== TEXT SHOWN

Content warning: genocide, violence, war.
The Water Warrior Society, a group of Indigenous activists, has helped organize over 100 actions since 2016, including attempting to disrupt what they call a genocide happening in Palestine.
In 2016, Coast Salish and Indigenous activists from across Native country came together to fight the Puget Sound Energy liquefied natural gas facility. They believed the facility would endanger Puyallup citizens, their treaty-protected homelands and waters and surrounding communities in what is now known as Tacoma, Washington.
The activists began to gather regularly, sharing meals and discussing ways to push for change. In November, they made national news when they launched a traditional Nisqually canoe into Medicine Creek treaty waters of the Port of Tacoma to block a U.S. military cargo ship, MV Cape Orlando, believed to be loaded with weapons headed for the occupying state of Israel.
A Suquamish relative living in the Bay area, where protesters delayed the MV Cape Orlando for over nine hours, reached out to the Water Warriors when the ship headed north, bound for the Port of Tacoma.
“We got some information from her saying, ‘The ship is coming down your way. Are there any Indigenous people out there that can be supportive? It's coming to your waters,’” said Patricia Gonzalez, Puyallup Tribe citizen and Water Warrior Society council member.
The Water Warriors showed up and helped to delay the military ship until around 4:30 p.m. on Nov. 6. The action speaks to a larger mission: solidarity among Native peoples against settler colonialism.

====

Continue the article about the Water Warrior Society from its last sentence.

== SOURCE MATERIAL

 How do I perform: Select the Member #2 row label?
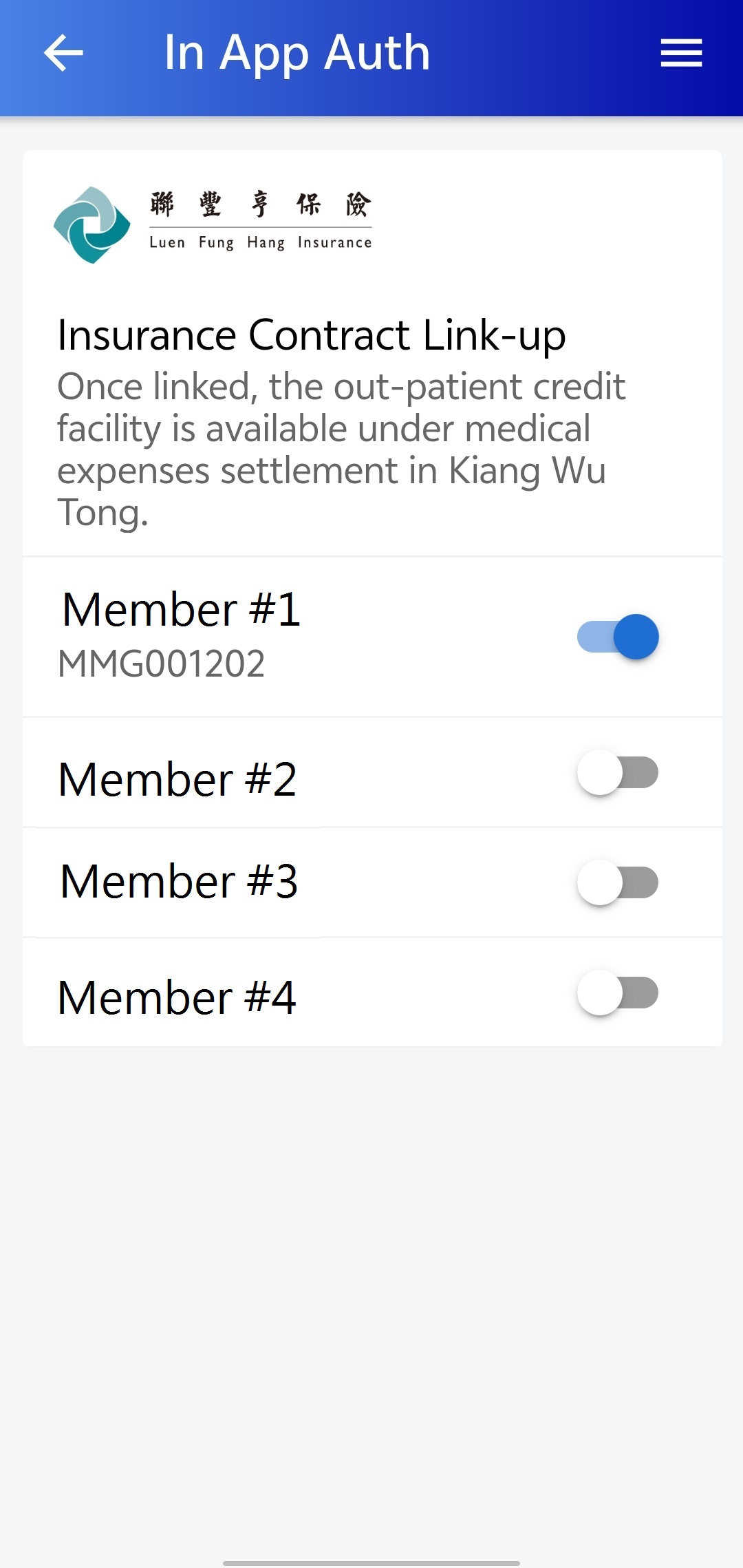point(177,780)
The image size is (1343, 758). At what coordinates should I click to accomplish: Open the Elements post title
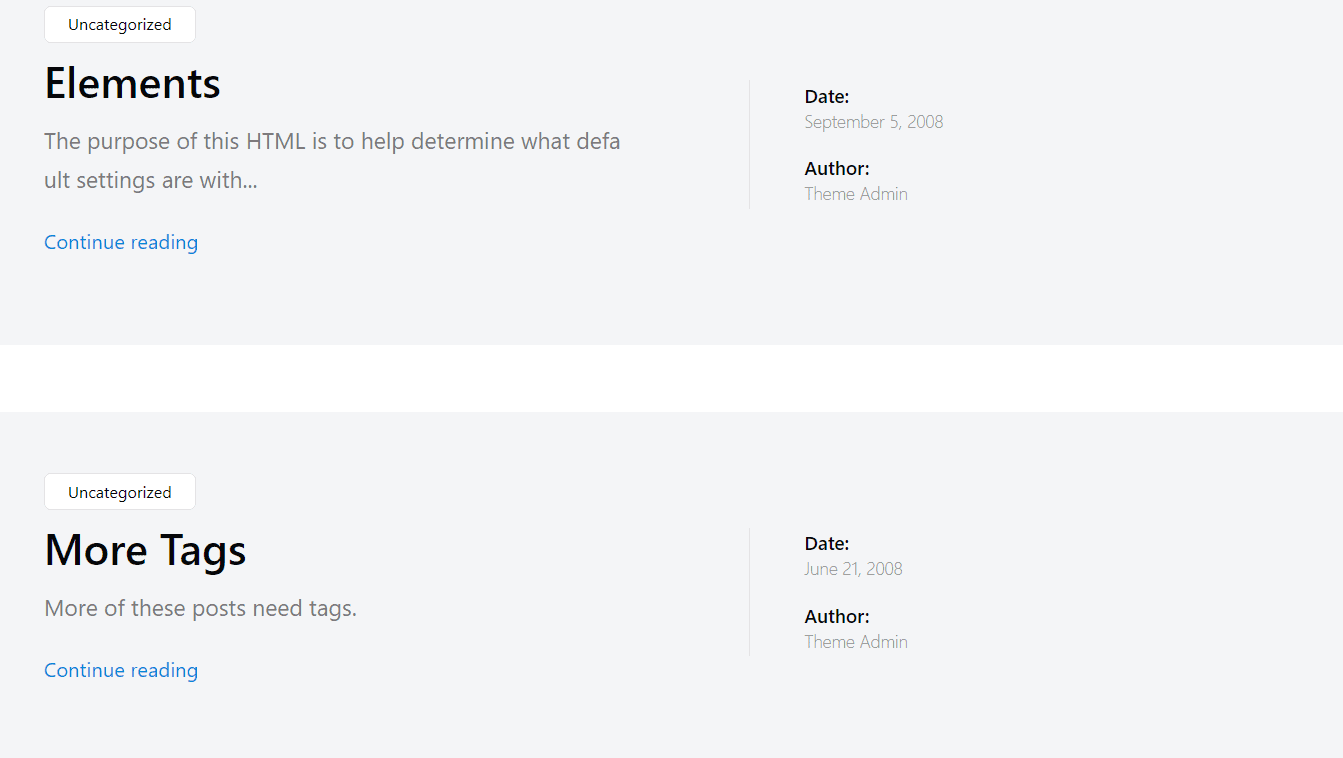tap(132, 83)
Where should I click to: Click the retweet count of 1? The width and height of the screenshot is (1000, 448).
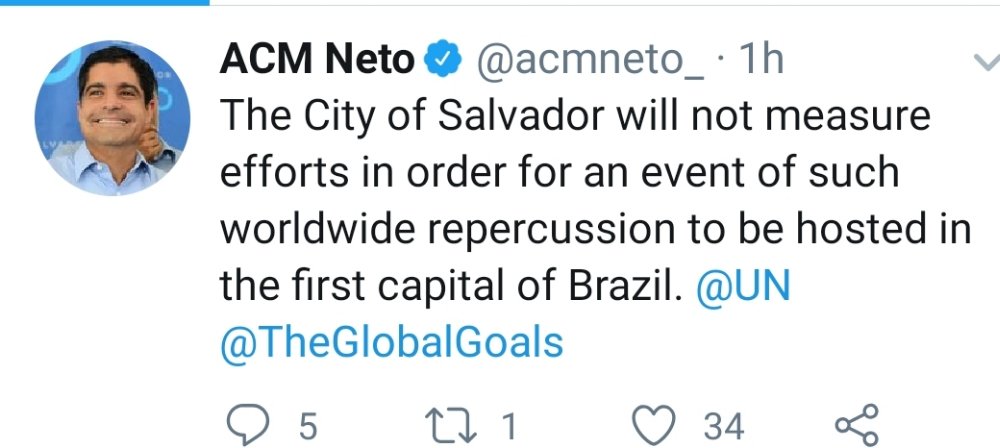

====
== SOURCE MATERIAL

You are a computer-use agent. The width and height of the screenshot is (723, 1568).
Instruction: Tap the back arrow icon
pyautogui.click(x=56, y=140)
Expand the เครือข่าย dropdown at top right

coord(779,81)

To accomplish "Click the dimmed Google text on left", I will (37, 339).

====
== SOURCE MATERIAL

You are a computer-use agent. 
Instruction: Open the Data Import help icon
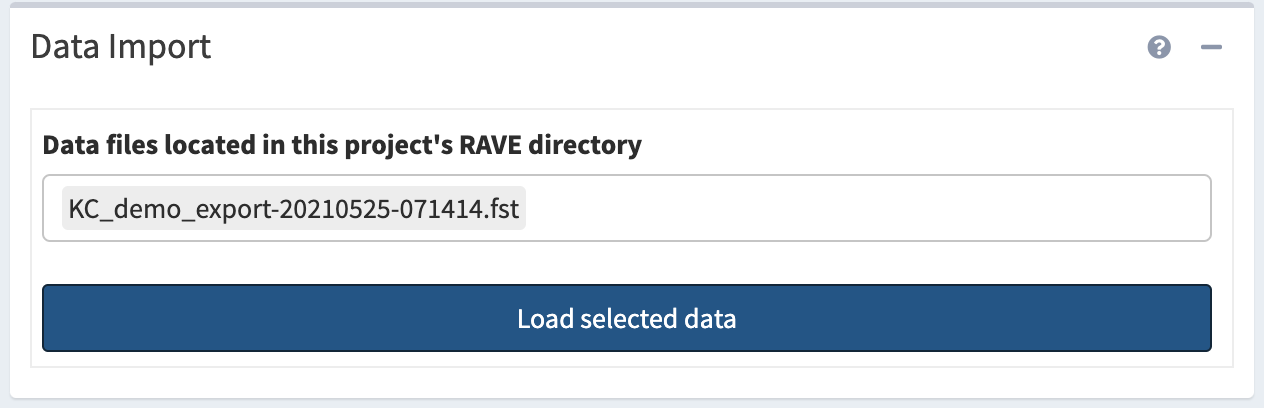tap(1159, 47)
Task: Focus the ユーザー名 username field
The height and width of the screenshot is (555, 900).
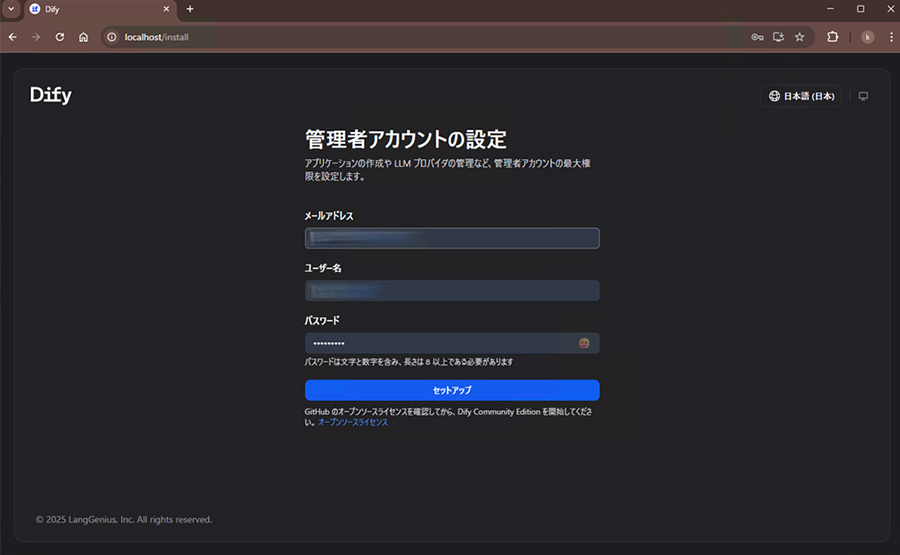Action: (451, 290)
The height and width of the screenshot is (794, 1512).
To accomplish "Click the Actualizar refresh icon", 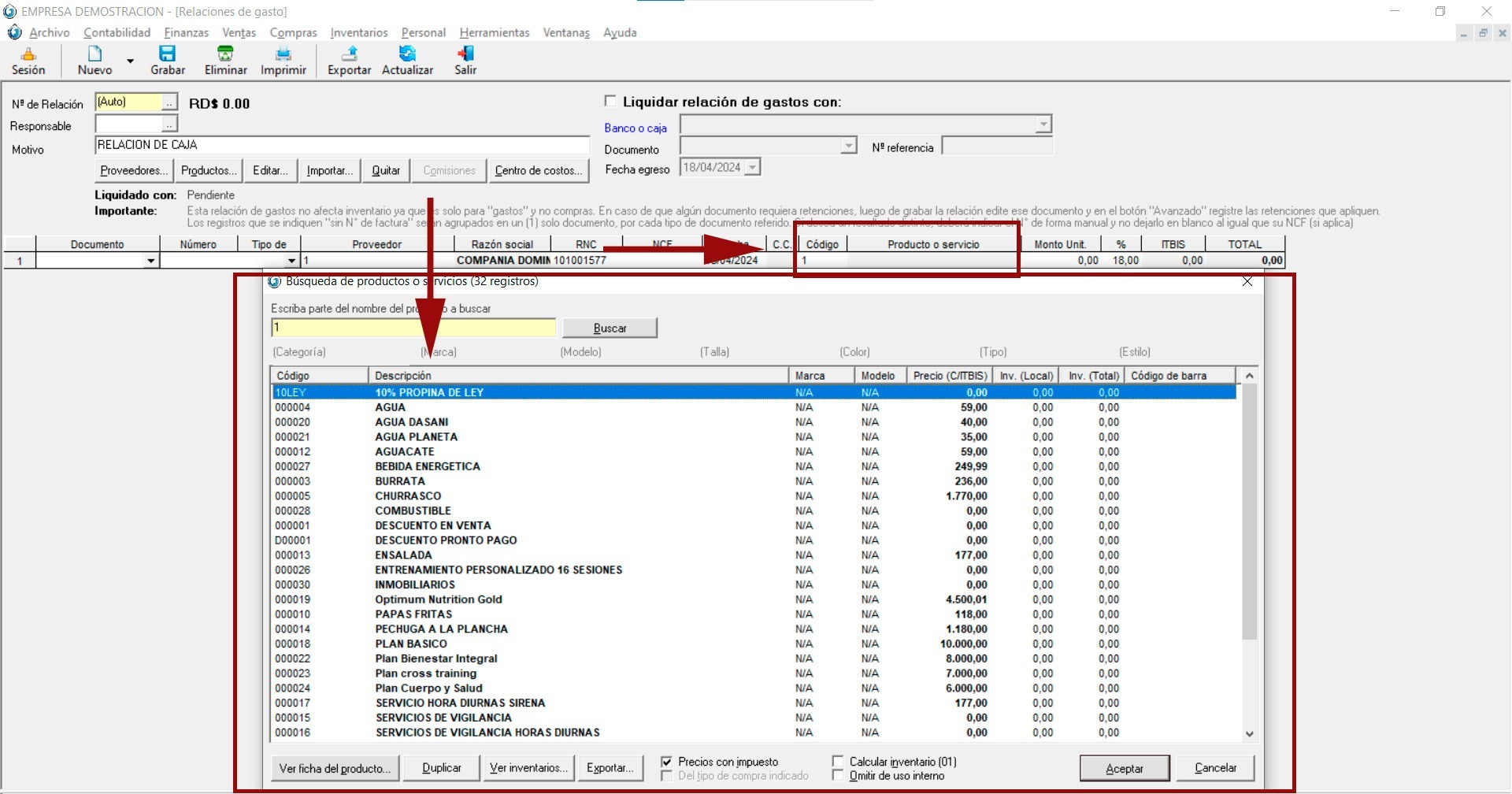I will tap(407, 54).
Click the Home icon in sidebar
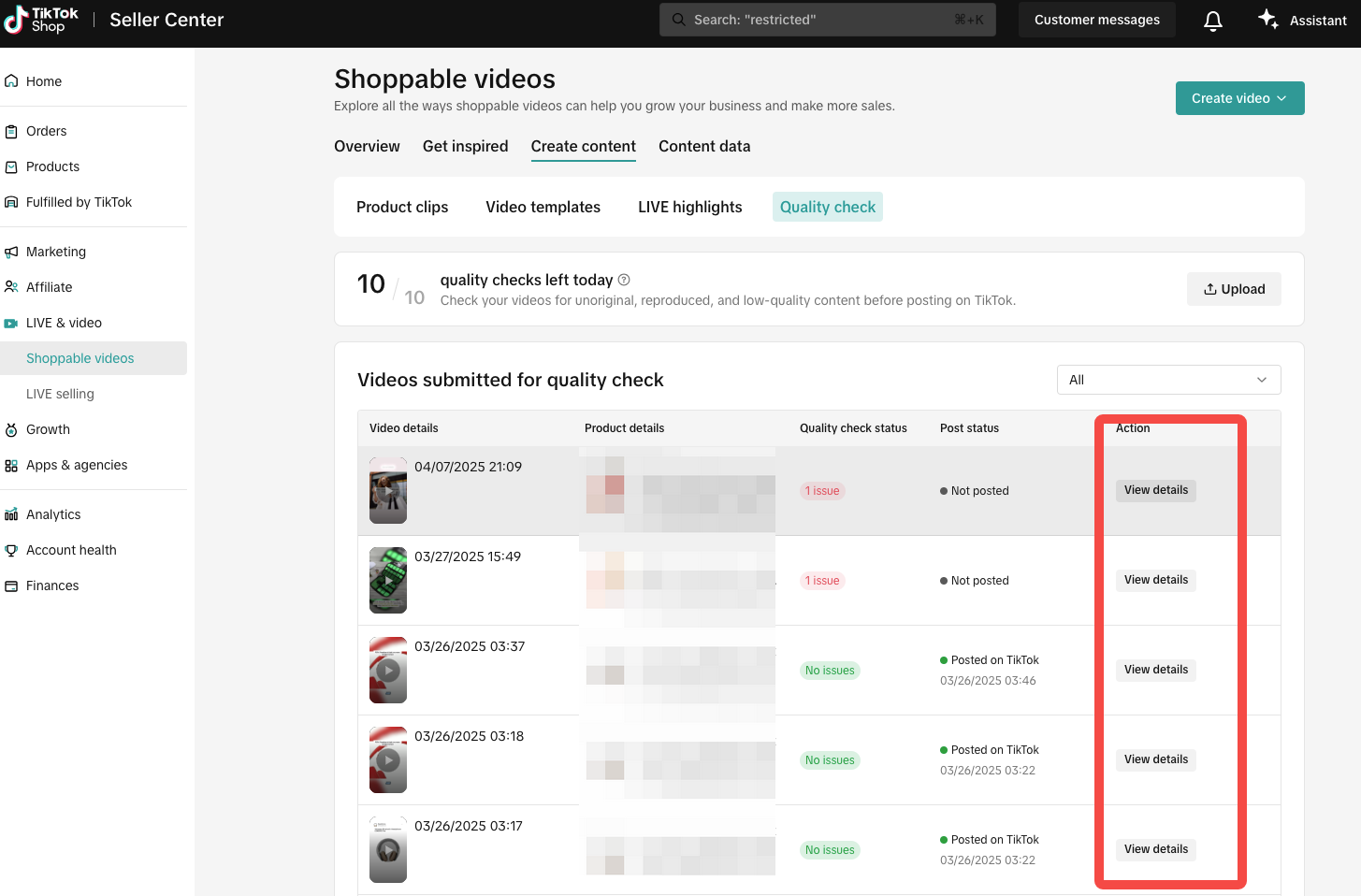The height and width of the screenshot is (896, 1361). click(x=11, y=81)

====

_YOUR RESPONSE:_
Water Warrior Society
When the group came together in 2016, they prayed for many things, according to Gonzalez. One was to be able to take the canoes out onto the water and defend their waters in a way that would feed their ancestors with good medicine.
“Creator was just like, ‘Here, this is what you prayed for, and this is where you need to be,’” Gonzalez said. “The only thing that we wanted was to bring something to the movement, and if all we can bring with [us] are our prayers, and our people, and our ways of the water, that's what we were going to do.”
Around 2 p.m. on Nov. 6, Water Warriors set out in a traditional Nisqually canoe named sq́ʷaliʔabš’ or “People of the river and people of the grass.” They rowed to within 300 yards of the MV Cape Orlando military cargo ship in prayer before a U.S. Coast Guard boat with a large assault rifle attached to the bow blocked their way. Coast Guard officials asked the Water Warriors if they had any weapons and said if they continued to canoe, they could be fined $10,000, their canoe could be seized and they could face up to 10 years in prison.
“The only weapons we had on the water were our spirits, our prayers, our songs and our dedication,” said 22-year-old Rosalie Fish, of the Cowlitz, Yakama and Muckleshoot nations.
That's when the skipper, another Water Warrior who asked not to be named for this story, let Coast Guard officials know they were on treaty waters. Gonzalez believes these are important conversations to have on their ancestral waters. Uniformed Coast Guard personnel told the Water Warriors they were only there to enforce boundaries and didn't have any part in arming Israel.
“That's when my spirit kind of pushed me to just open my mouth and tell them, “‘You're enforcing genocide. That's what you're doing here,’” Gonzalez said.
“I did tell him we will be out here and we will be praying for everybody's warrior spirit because I know that your heart and your mind is not clear,” Gonzalez said. “And I pray that your warrior spirit will be fueled and it will help you clear your heart and your mind so that you guys can make the right choices.”
Gonzalez said that to see Coast Guard personnel get emotional after sharing what she did was validation from Creator to keep praying.
As they launched their canoe, port workers were standing on ships waving, and peeking out to get a glimpse. Normal interactions with the port are not always so friendly, according to Gonzalez.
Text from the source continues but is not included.